### INSTRUCTIONS
**1.** Decide whether each statement below agrees with the thread on ordering tea at a Chinese restaurant, answering yes or no and quoting the words of the thread that settle it.
(a) nosaijin holds that yī is the only acceptable pronunciation of 一 in the suggested sentence.
(b) rogergx calls the sentence that begins with 不好意思 a very polite and quite formal version.
(c) At the restaurant yuechu visited, tea was served automatically.
**2.** In the thread on ordering tea at a Chinese restaurant, under what circumstance does nosaijin say the word 服務員 may be dropped?

### SELECTION

# Could we have a pot of tea, please?



## yuechu

大家好！

I was recently at a Chinese restaurant, and was wondering how to say "Excuse me. Could we (or I) have a pot of tea, please?"? (The dishes had already been ordered and tea did not come automatically at this restaurant)
Would this be: "服务员，来一壶茶"? (Would 一 here be pronounced yī or yì, or are both possible in this phonetic context?) I found it hard to pronounce actually because of all the 二声...
Although I think that the sentence above is possible in Chinese, would there be any other translations for it? Would you add any words, for example, to make it sound more polite?

Thanks!


----------



## nosaijin

Your sentence is fine. you can drop "服務員" If the waiter is taking your order, though.
I personally prefer to use "不好意思" as a starter and make my request an question, for example:
"不好意思，可以給我(們)一壺茶嗎?" 
I believe both yī and yì are possible in this case,  but yì  would be more common. (Easier to pronounce it, too)


----------



## yuechu

nosaijin said:


> "不好意思，可以給我(們)一壺茶嗎?"


Ah, great to see that it is possible to word it like this in Chinese too. Thanks, Nosaijin! 
(Oh, and thanks for telling me how to pronounce 一 here as well!)


----------



## rogergx

"不好意思，可以給我(們)一壺茶嗎?"  is a very polite and quite formal version. For me, I would prefer "嗨，服务员,  上壶茶/来壶茶” as a relatively normal or natural way of expression。


----------



## yuechu

rogergx said:


> "不好意思，可以給我(們)一壺茶嗎?" is a very polite and quite formal version. For me, I would prefer "嗨，服务员, 上壶茶/来壶茶” as a relatively normal or natural way of expression。


Yes, I can picture a Chinese person saying this! Thanks for the informal version as well, Rogergx!

### INFORMATION SHOWN
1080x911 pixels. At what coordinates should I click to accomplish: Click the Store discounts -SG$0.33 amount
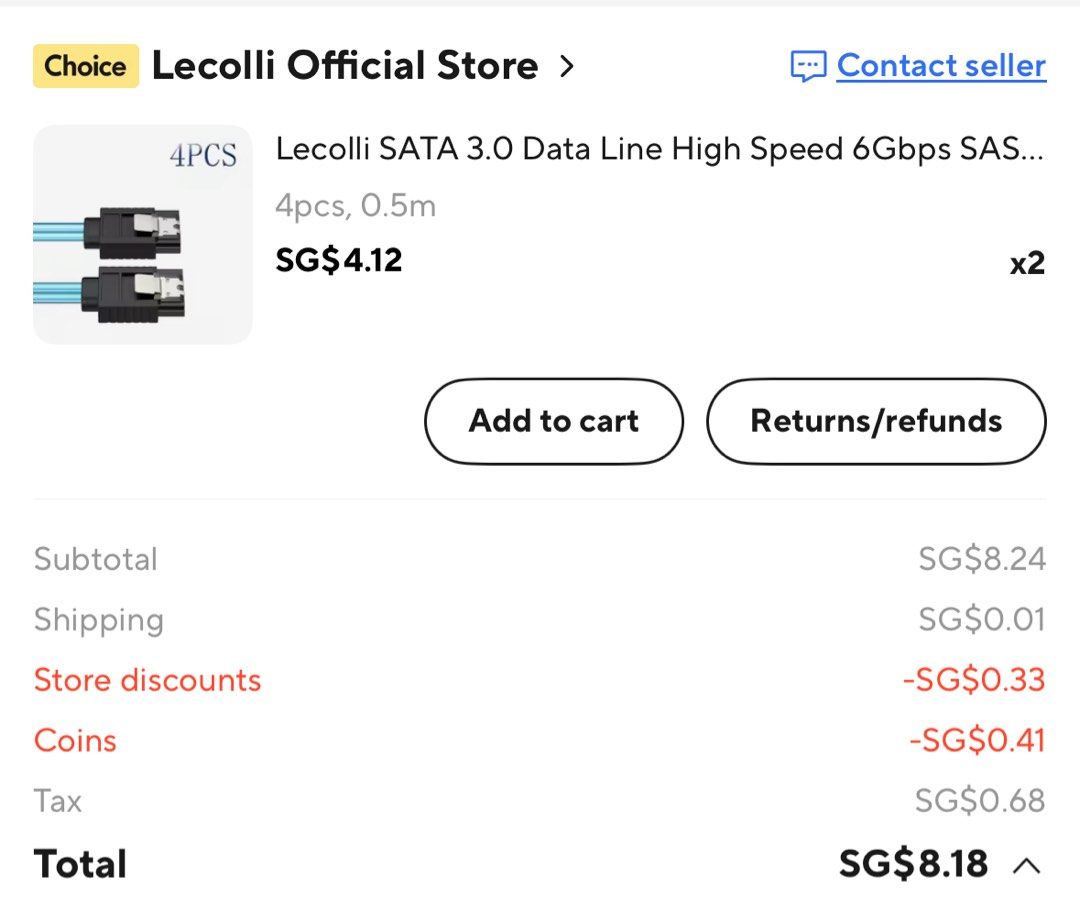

### ANSWERS PROVIDED
**1.**
(a) No: "I believe both yī and yì are possible in this case, but yì would be more common."
(b) Yes: "is a very polite and quite formal version."
(c) No: "tea did not come automatically at this restaurant"

**2.** If the waiter is taking your order.